A prospectively studied birth cohort, using sibling pairs to diminish the effects of unmeasured confounding factors, has found that a longer duration since first use of cannabis—implying earlier first use—is associated with increased risk for psychosis at age 21.

Compared with those who had never used cannabis, young adults who commenced use around the age of 15 or younger were twice as likely to develop a nonaffective psychosis and four times as likely to have high scores on the Peters et al. Delusions Inventory (PDI).

Lead author John McGrath, M.D., said the use of sibling pairs in the analysis allowed for control of unmeasured residual effects that have compromised previous studies showing a correlation between earlier marijuana use and psychosis in adulthood.

"If you think early cannabis use causes schizophrenia, you would need to control for other factors that could also account for the association—that is, maybe the children of a parent with a mental illness are more prone to both using cannabis and having psychosis," he told Psychiatric News. "The strength of using siblings is that you can reduce a fair chunk of this unmeasured, potential confounding noise, because the siblings have the same mother, probably the same father, and probably similar early life experiences."

He is director of developmental neurobiology at the Queensland Centre for Mental Health Research in Australia.

Data for the study were drawn from the Mater-University Study of Pregnancy, a prospective study of 7,223 women and their singleton offspring who received antenatal care at a major public hospital in Brisbane, Australia, from 1981 to 1984. Follow-up of cohort members and their mothers occurred at five, 14, and 21 years.

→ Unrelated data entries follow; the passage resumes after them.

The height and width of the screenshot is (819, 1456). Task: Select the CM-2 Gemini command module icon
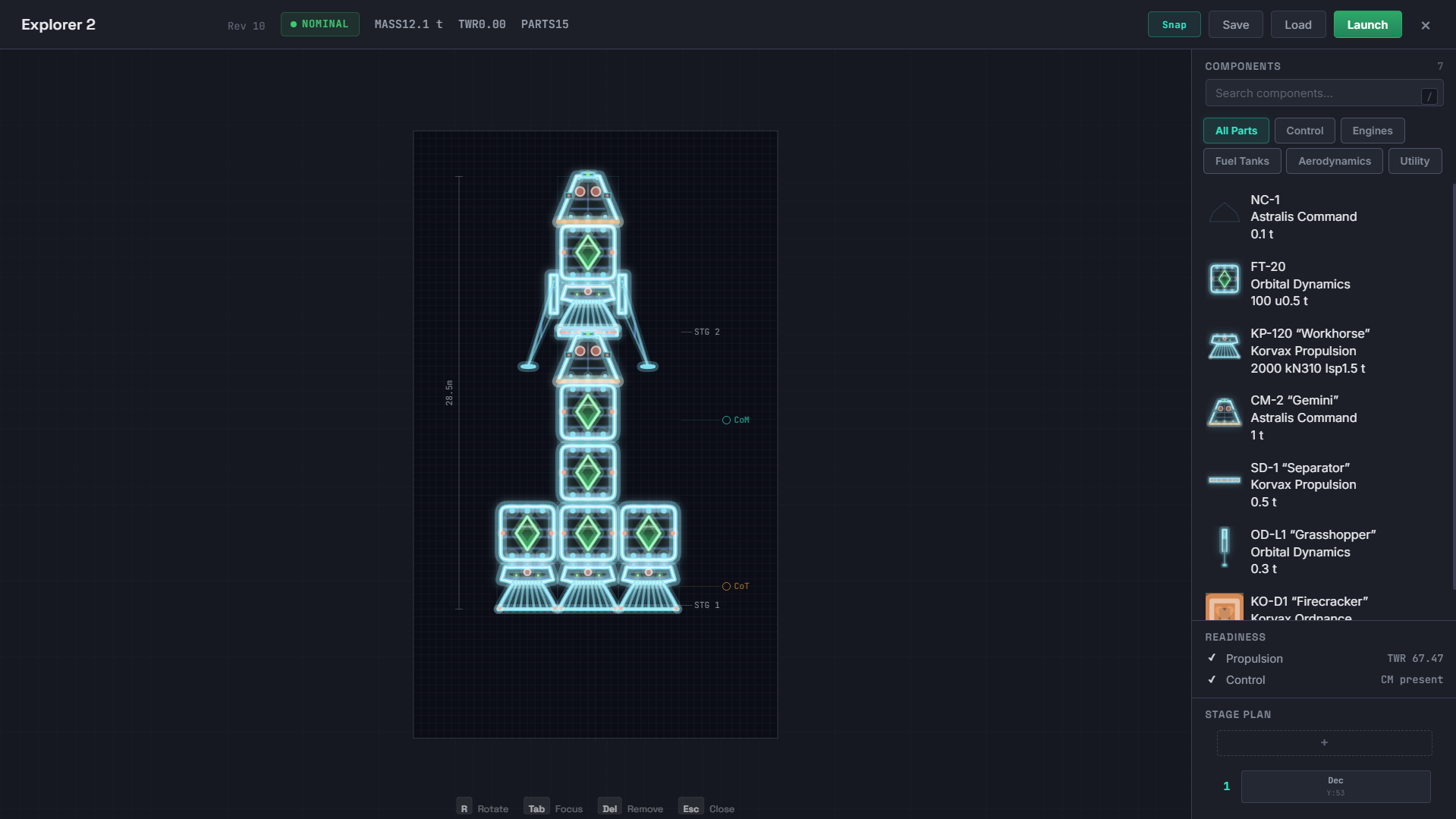click(1224, 413)
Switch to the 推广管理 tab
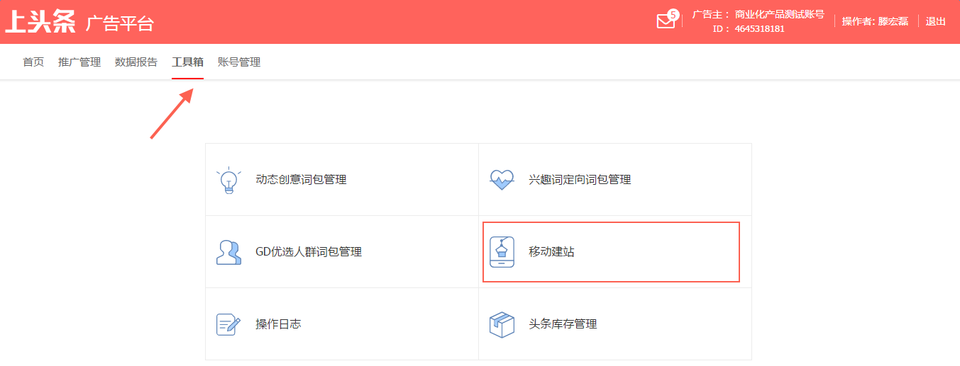This screenshot has height=366, width=960. tap(80, 62)
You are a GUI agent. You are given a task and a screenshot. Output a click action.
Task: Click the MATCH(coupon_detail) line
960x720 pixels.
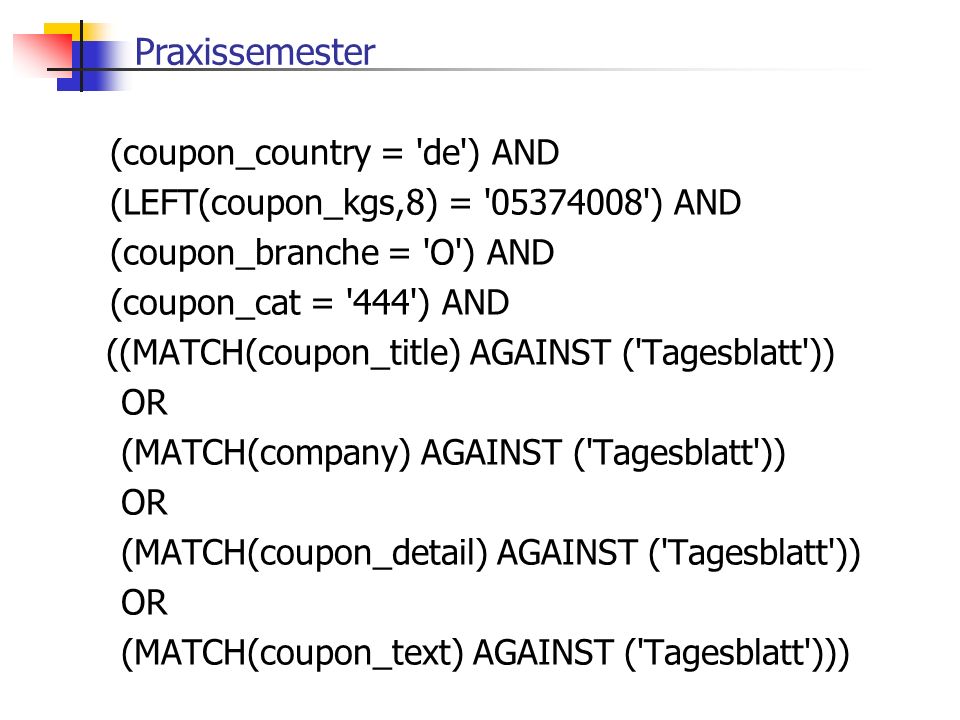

Of the original sample, follow-up responses were obtained for 3,801 children at the 21-year mark. At that point, cannabis use was retrospectively assessed via a self-report questionnaire. Cohort members were asked, "In the last month, how often did you use cannabis, marijuana, pot, etc.?"

Options for response were "never used," "used every day," "every few days," "once or so," and "not in the last month."

A second question sought the age at which use of cannabis began. Based on these variables and the cohort members' age at interview, researchers derived a measure of duration since first cannabis use. This variable was categorized into four levels, with those who had never used cannabis and those who had first used cannabis three, four, five, or six years previous.

At 21 years, associations between duration since first cannabis use and three psychosis-related outcomes—diagnosis of nonaffective psychosis, experience of hallucinations, and PDI score—were analyzed to adjust for sex, age, and parental mental illness, as well as hallucinations reported by subjects at age 14. The researchers then analyzed results for 228 sibling pairs.

The researchers found that for the total cohort, those with duration since first cannabis use of six or more years had a significantly increased risk of nonaffective psychosis, being in the highest quartile of PDI, and self-reported hallucinations. Moreover, within the sibling pairs, duration since first cannabis use and higher scores on the PDI remained significantly associated.

The researchers did not measure cumulative use of marijuana over time since first use. However, they did ascertain data about marijuana use within the previous month, and in a reanalysis of the association, they excluded those who had used it within the previous month to control for the possibility of acute cannabis-induced effects on the psychosis outcomes; the association between time since first use and outcomes remained strong.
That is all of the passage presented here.